Dean Henry Moses

Image from The Harvard Crimson

Henry C. Moses, former Freshman Dean and founder of the Harvard First-Year Outdoor Program, passed away at the age of 66. Even today, 34 years since its founding, FOP bears Dean Moses' stamp of passion for first-years and for the outdoors, and we are forever indebted to him. His memory lives on in our program.

Victor Henningsen (FOP Director 1981-1984) on Dean Henry Moses

Hank knew that entering Harvard students shared one thing: fear - a gnawing anxiety about themselves and their abilities combined with deep apprehension about their classmates. If they agreed on anything it was that they made each other very nervous. Hank's empathy for the quiet desperation of Harvard first-years was extraordinary. Hank acted on those feelings. Let's find a way to put those anxious freshmen in challenging situations - situations that have nothing to do with academics - and get them to stretch their comfort zones. That shared experience will create a bond to help them navigate first year rocks and shoals.
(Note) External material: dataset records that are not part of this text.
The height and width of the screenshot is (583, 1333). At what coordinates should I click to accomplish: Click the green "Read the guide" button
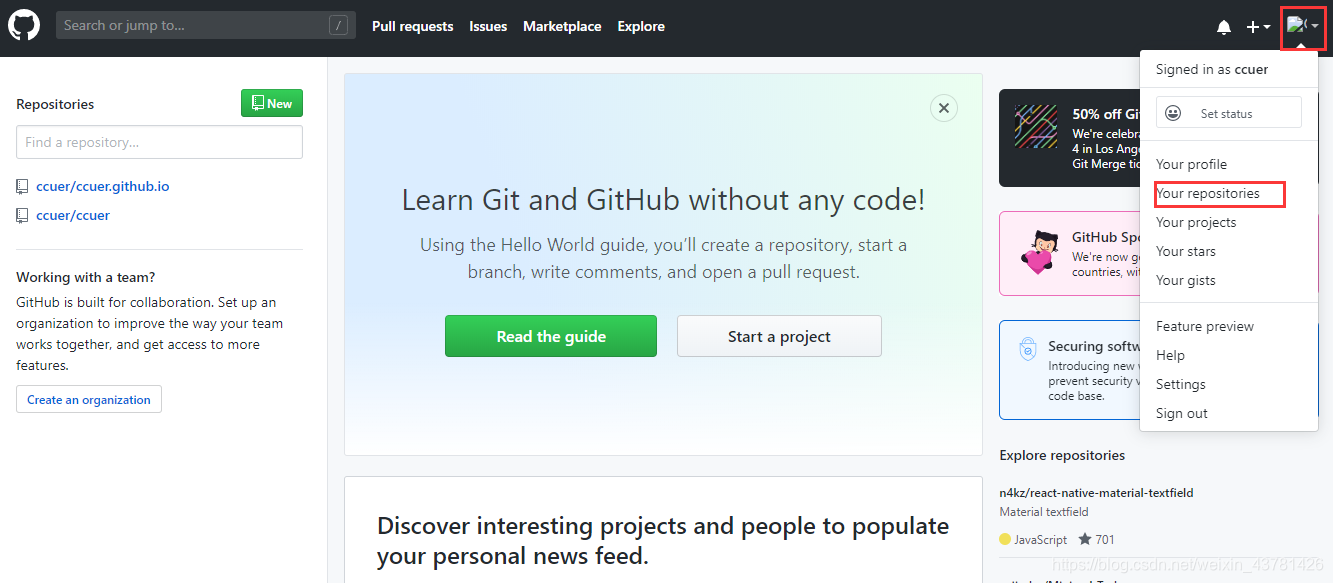(x=550, y=336)
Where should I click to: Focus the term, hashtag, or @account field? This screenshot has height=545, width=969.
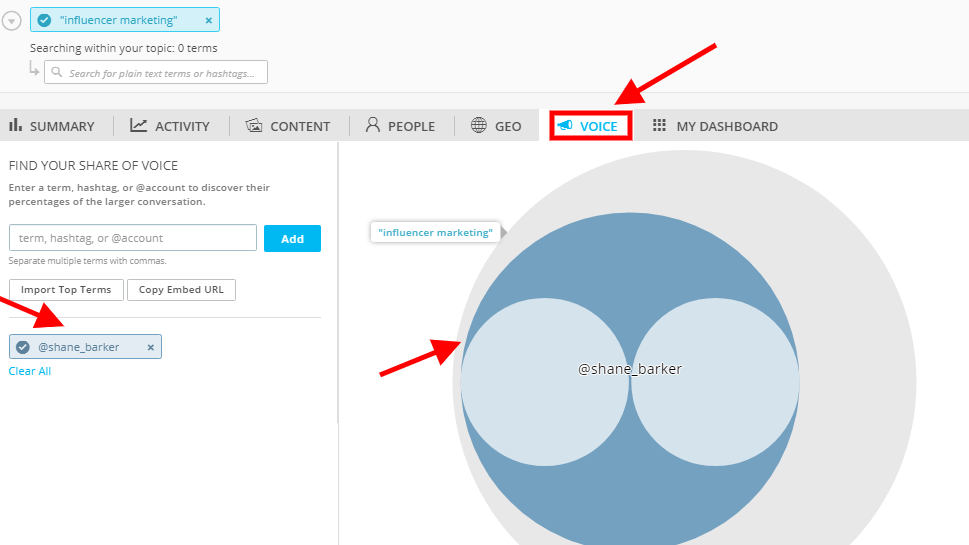(x=133, y=238)
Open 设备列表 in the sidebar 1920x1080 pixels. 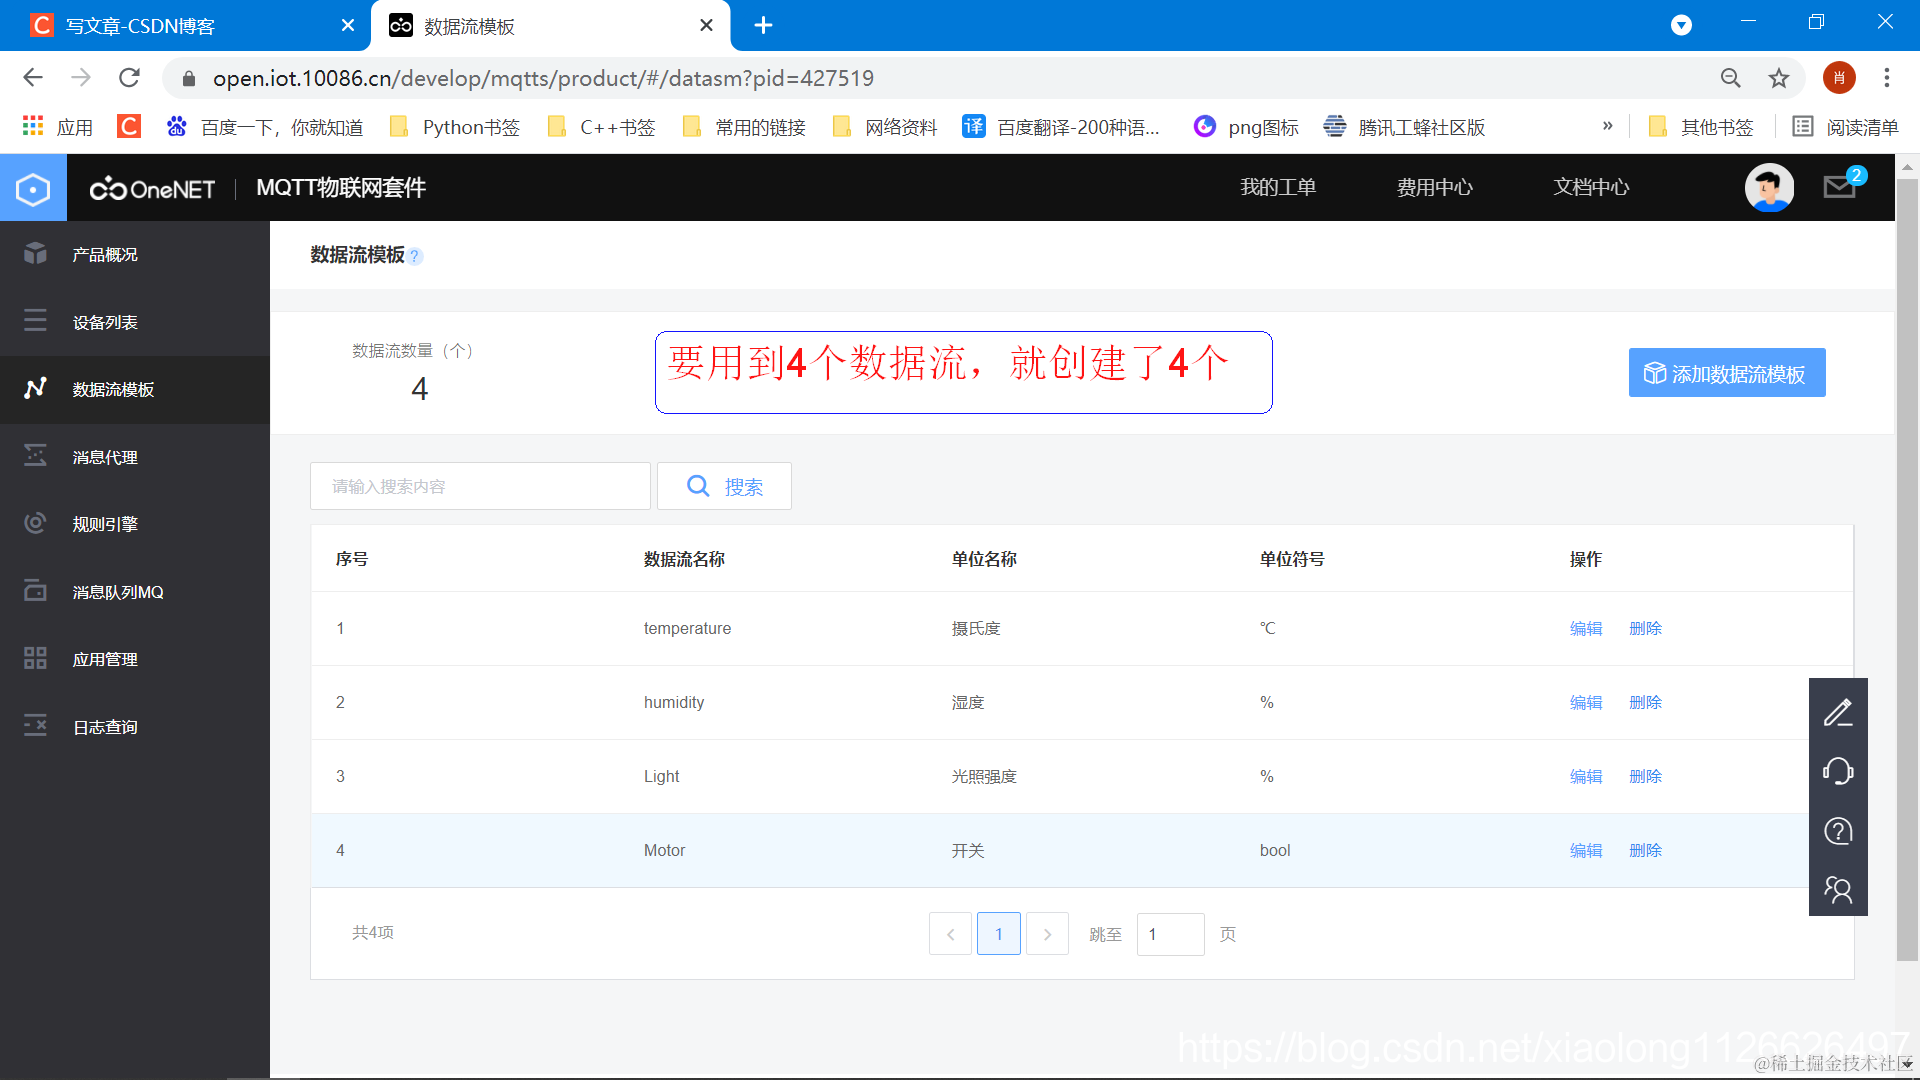(x=105, y=322)
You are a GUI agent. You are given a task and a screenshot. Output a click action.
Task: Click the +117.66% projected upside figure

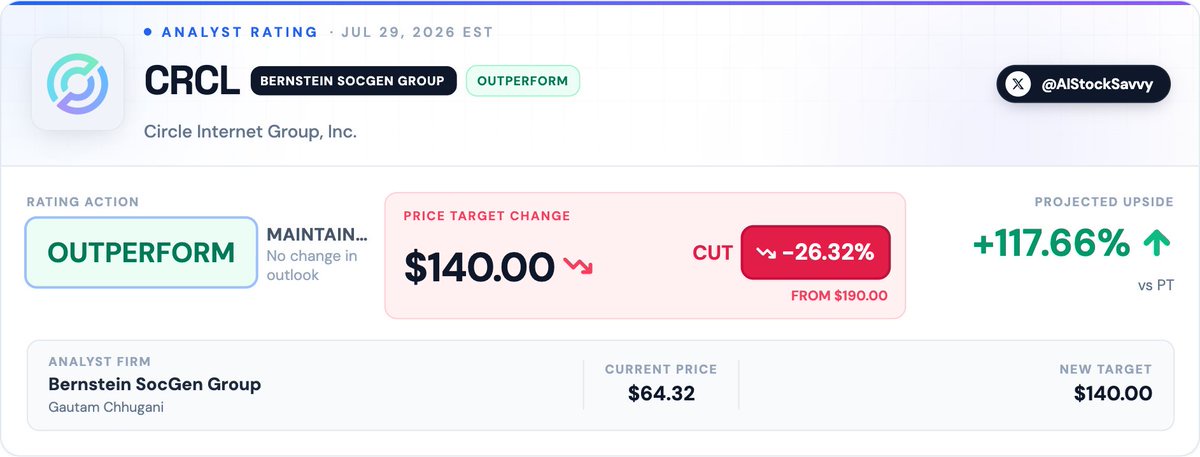1051,243
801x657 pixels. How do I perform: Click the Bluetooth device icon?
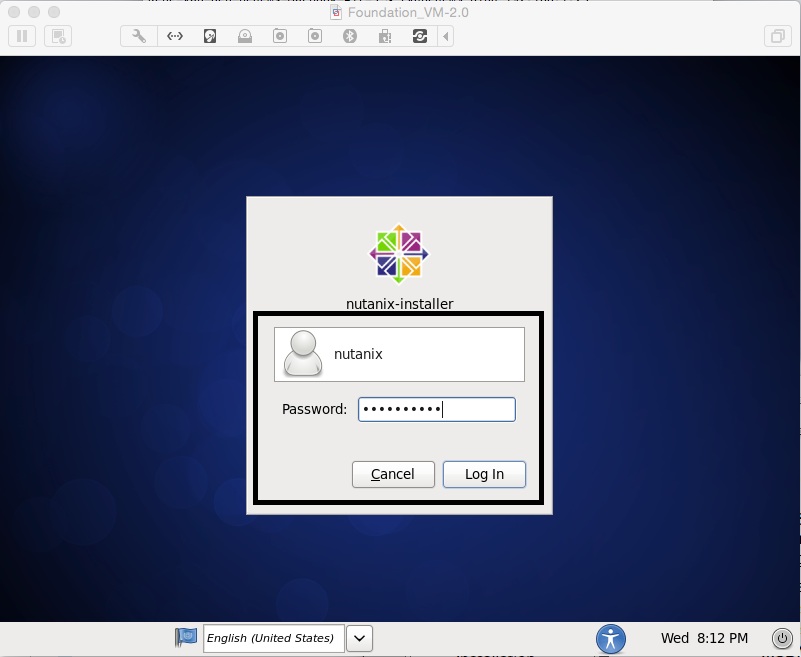tap(350, 37)
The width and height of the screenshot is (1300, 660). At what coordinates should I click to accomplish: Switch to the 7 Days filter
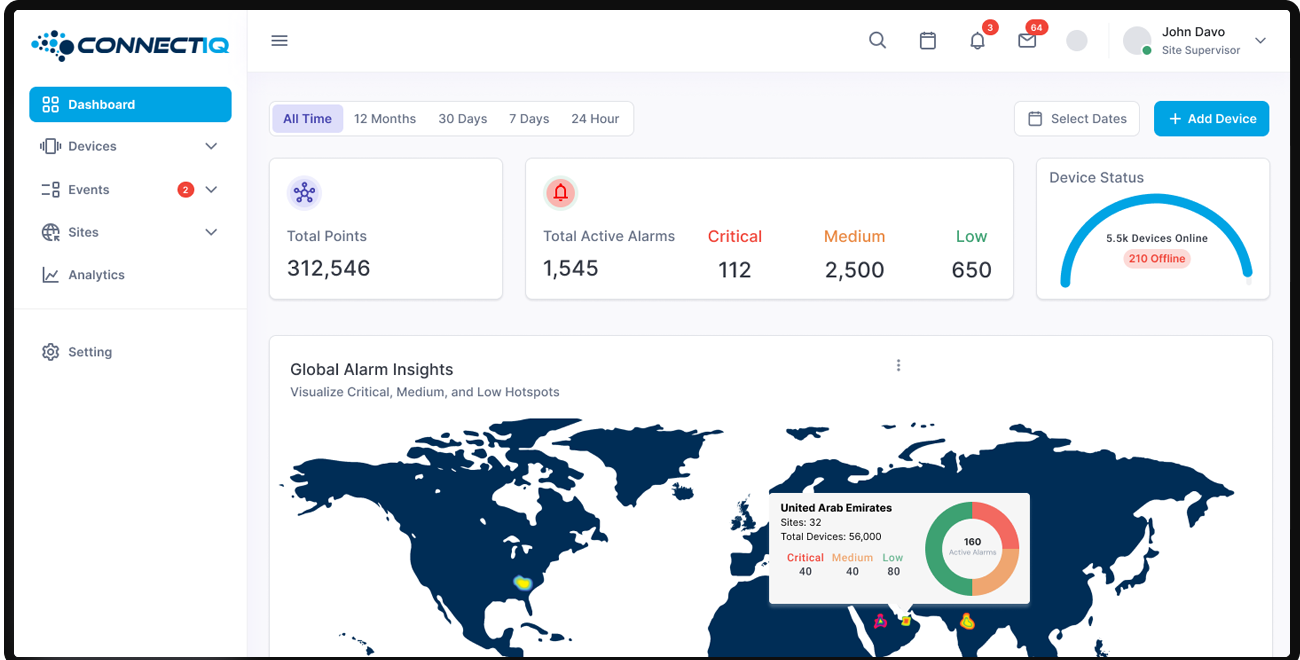point(529,119)
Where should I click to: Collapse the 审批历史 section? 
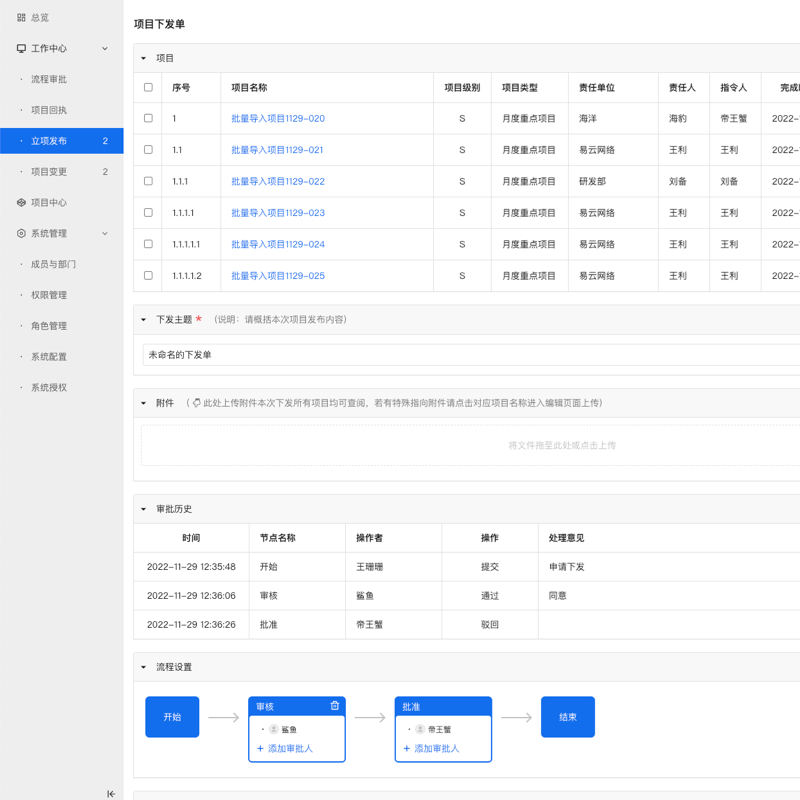pos(144,509)
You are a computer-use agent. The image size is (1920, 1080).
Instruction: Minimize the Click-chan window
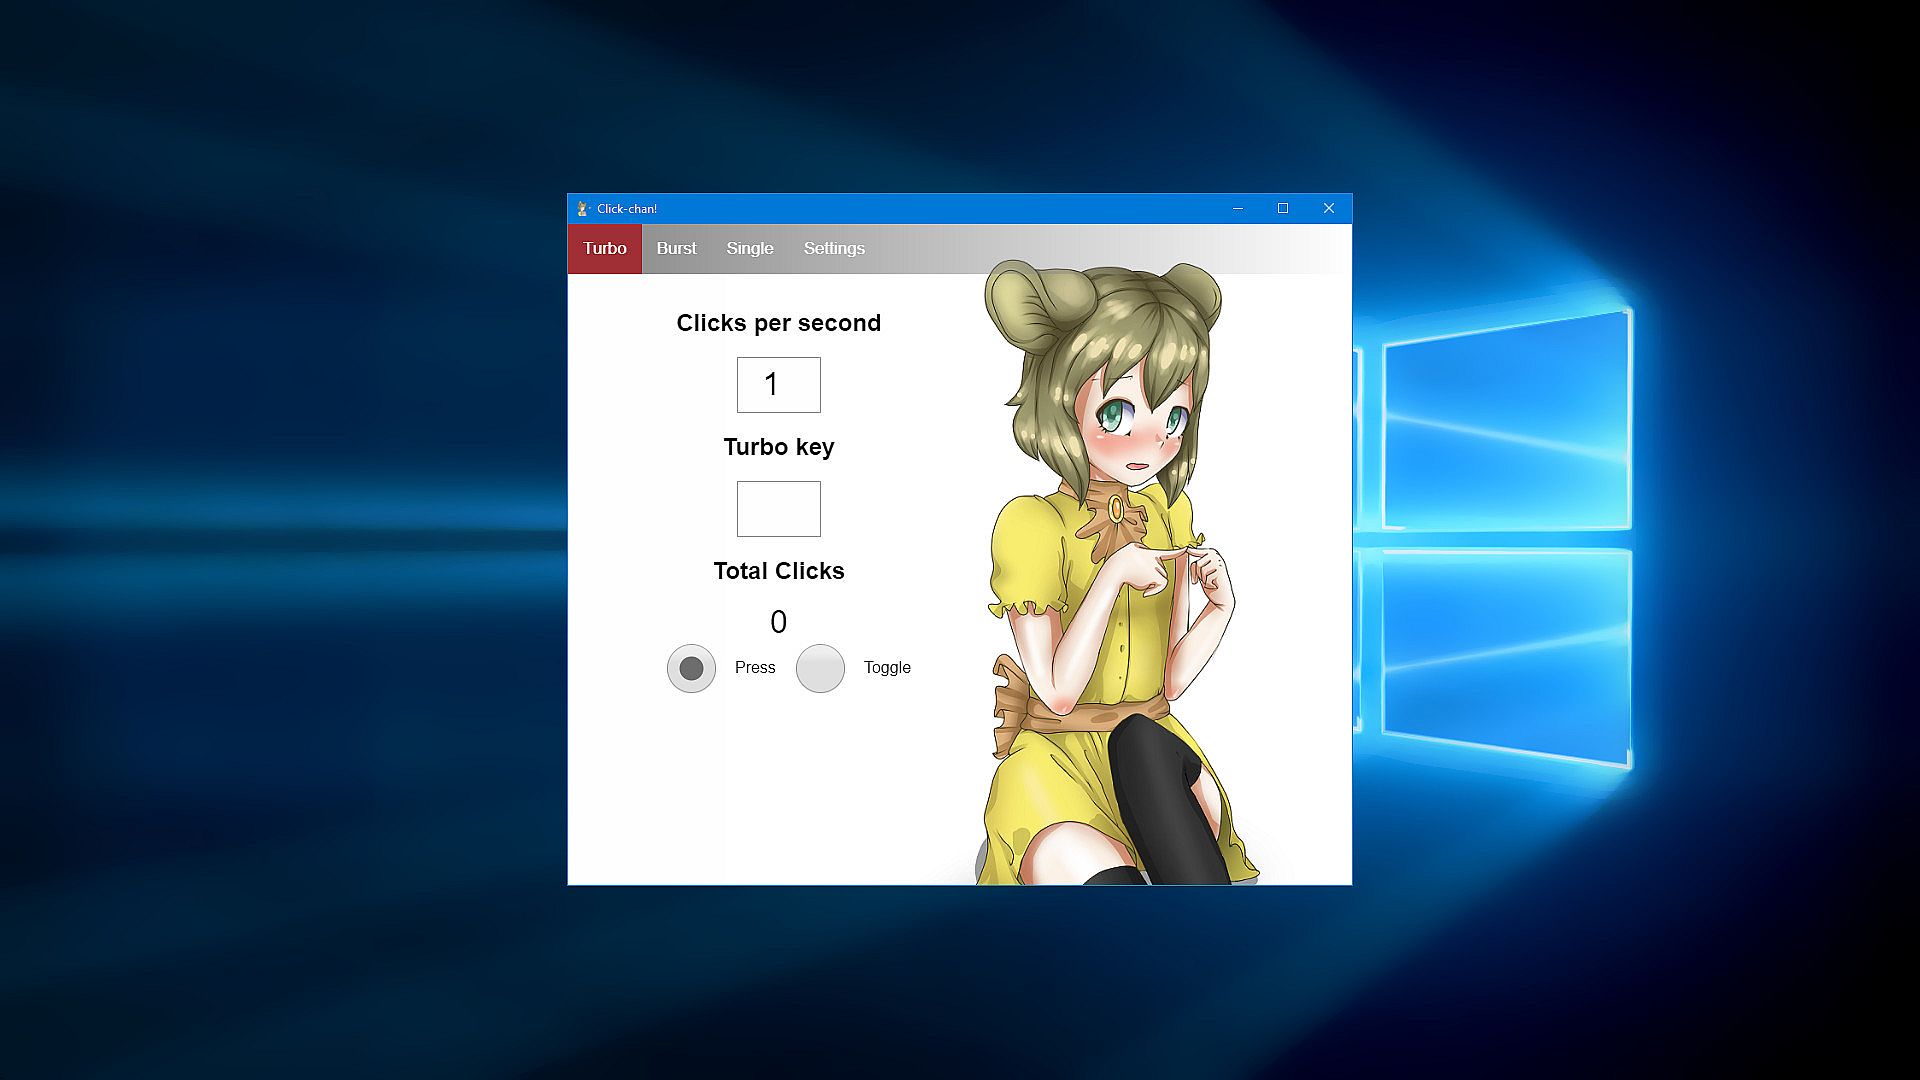click(x=1237, y=208)
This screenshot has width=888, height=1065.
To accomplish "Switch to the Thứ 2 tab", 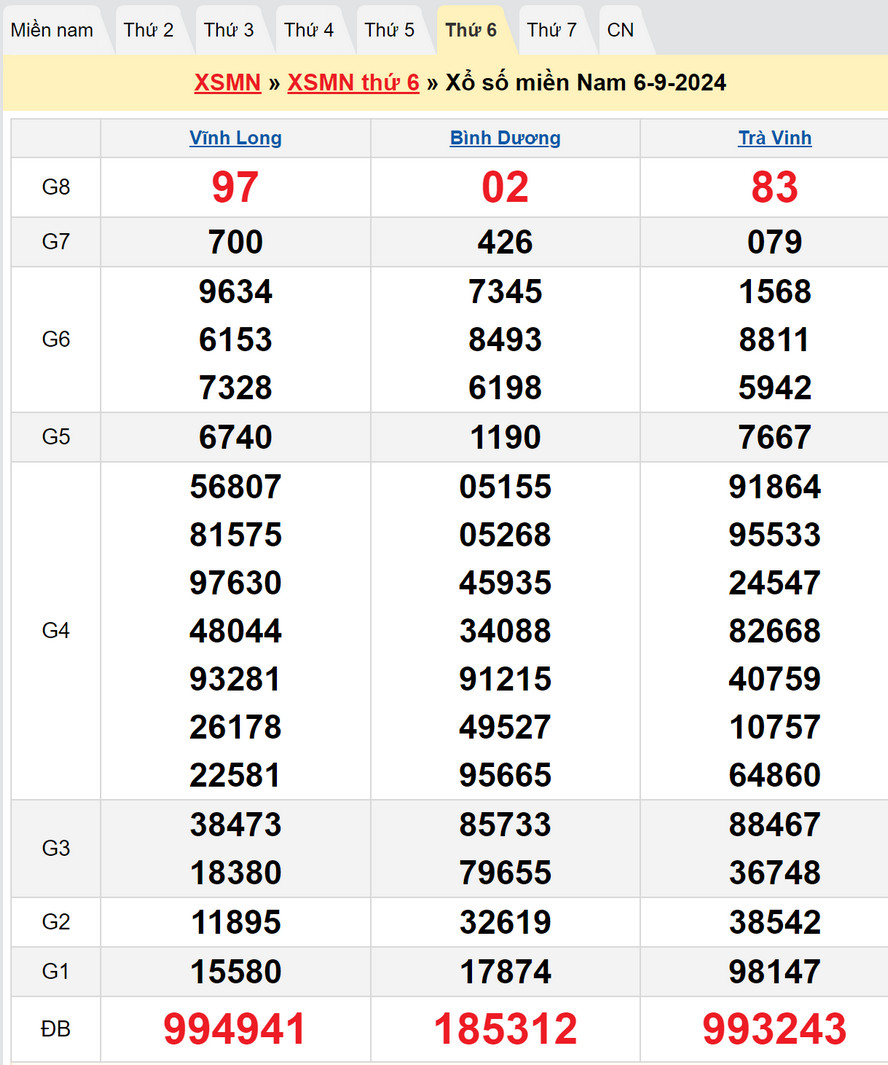I will tap(149, 30).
And so, in 1979, what is now known as the First-Year Outdoor Program was born - not, as we used to say, a wilderness experience for Harvard students, but a Harvard experience that happens to occur in the wilderness. At the time of its founding, FOP was only the second program of its kind. Today, FOP is a fixture at Harvard and similar college outdoor orientation programs are all over.

Hank loved seeing the student groups return and he listened avidly to the tales they told. One, in particular, stuck with him. A FOP staffer fell into conversation with an elderly native of the state of Maine. Discovering that the young man was a Harvard student, the Mainer paused, eyed him speculatively, and asked: "You learning anything down there, or are you just confused?" Reflecting on that moment, Hank thought not just about FOP, but about the learning enterprise it introduced. "Harvard," he wrote, "is many different things. For me it comes down to learning how to choose, how to decide, about this, that, and every other thing under the sun. In that connection," he continued, "what that old man said has become emblematic to me. He was wrong, of course: it wasn't an either-or situation. We are learning something - and we are confused."

Learning, he would say, is hard; learning is messy; learning happens when you're uncomfortable and would rather be doing almost anything else. But we do learn and we learn most effectively when we face challenges with others who support us and whom we learn to support. And that's when learning becomes joyous.